Payne Stewart: daylight.
MH370: Night.
Having flown alongside a lot of tankers at night in my career, I can tell you if the cockpit lights are low, you don't see anything.
If the lights are on high, you can barely see anything.
Originally Posted by
ATCBob
That's not really practical in a small country like Malaysia where a jet can overfly it in 15-20 minutes.....
Actually we did have intercept aircraft on alert pre-9/11. Not many, but there were always some ready. NORAD would scramble them and ATC would work them to the intercept because NORAD at the time only looked outward and didn't have our radar feeds.
Short overflight time is an excellent point.
As to the second, yes, I know that; I worked some air defense plans in the mid 90s. Unfortunately, most of our "Continental Air Defense" was more about show than reality.
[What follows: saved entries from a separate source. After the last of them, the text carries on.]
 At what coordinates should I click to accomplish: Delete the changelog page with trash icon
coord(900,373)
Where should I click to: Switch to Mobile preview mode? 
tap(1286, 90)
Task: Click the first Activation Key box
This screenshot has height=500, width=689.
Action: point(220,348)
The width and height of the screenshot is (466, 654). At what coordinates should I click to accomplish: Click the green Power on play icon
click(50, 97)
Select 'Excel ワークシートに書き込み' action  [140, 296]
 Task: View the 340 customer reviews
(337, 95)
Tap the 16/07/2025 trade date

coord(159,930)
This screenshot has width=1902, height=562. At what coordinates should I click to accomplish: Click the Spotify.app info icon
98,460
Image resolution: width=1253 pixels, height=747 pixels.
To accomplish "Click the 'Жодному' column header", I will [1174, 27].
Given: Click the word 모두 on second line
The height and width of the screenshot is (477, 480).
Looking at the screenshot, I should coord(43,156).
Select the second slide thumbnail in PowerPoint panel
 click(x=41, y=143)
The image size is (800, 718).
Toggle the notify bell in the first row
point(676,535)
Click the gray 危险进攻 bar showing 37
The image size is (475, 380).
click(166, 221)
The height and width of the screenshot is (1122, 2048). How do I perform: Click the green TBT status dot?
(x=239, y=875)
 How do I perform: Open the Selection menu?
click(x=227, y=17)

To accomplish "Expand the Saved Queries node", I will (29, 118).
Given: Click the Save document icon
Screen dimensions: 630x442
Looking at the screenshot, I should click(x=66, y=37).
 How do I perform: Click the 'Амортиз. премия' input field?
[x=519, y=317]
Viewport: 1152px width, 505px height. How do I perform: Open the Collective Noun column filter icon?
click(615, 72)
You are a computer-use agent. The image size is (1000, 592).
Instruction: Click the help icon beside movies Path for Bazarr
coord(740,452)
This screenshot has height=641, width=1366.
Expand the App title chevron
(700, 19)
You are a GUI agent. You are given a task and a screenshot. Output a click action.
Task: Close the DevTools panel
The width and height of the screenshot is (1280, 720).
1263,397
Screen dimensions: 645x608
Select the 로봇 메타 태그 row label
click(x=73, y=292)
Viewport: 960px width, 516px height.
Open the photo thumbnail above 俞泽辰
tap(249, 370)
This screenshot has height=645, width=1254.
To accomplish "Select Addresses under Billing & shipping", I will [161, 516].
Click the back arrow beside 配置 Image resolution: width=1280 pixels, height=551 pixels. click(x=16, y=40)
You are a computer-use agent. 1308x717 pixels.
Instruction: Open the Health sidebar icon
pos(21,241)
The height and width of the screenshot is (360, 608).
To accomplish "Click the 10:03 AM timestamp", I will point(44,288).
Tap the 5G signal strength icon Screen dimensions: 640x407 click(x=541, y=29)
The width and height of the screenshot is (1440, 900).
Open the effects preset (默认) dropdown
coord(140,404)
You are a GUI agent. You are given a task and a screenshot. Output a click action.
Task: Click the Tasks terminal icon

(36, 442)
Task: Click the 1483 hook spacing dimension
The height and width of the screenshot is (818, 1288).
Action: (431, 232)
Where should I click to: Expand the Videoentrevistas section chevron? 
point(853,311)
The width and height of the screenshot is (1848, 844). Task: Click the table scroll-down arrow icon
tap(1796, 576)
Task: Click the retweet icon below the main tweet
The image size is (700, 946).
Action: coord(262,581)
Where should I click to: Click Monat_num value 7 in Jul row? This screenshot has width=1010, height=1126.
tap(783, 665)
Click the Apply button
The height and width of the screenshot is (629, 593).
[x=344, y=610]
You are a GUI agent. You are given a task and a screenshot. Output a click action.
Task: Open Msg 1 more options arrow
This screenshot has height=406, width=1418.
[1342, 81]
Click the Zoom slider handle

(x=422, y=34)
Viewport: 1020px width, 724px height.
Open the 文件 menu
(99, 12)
While a handful of jets (maybe 20-24 nationwide, by my count) might be cocked and armed at the few alert shelters we had, I don't think pilots were on 5-minute alert like you saw in 1950s Armageddon movies unless there was reason to believe a Russian attack was imminent. I would guess the response time was closer to 20-30 minutes. Unless he's on alert sitting in the cockpit, it would be generous to estimate he could get from his bed to being strapped-in under 5 minutes; 5 to start and do checks, and 5 more to taxi out. 15 just to be ready to take off.
During that time, a Mach 0.80 target has moved 120 miles.
In the final scene of "Top Gun," Val Kilmer asks Tom Cruise: "Where are you, Maverick?!?!"
Maverick, who was ordered launched by the CAG when the fight hit 100 miles, infamously replies:
"Maverick is supersonic; I'll be there in thirty seconds."
If Mav could really go 100 miles in 30 seconds, that's 200 miles a minute.
(That's Mach 20.
Twenty).
The range of fighters such as F-15s, -16s, and -18s drops precipitously when in afterburner for max-Mach pursuits.
So, while in theory a fighter could chase him down, the reality is, if not launched in a window of opportunity, he won't have enough gas to do it.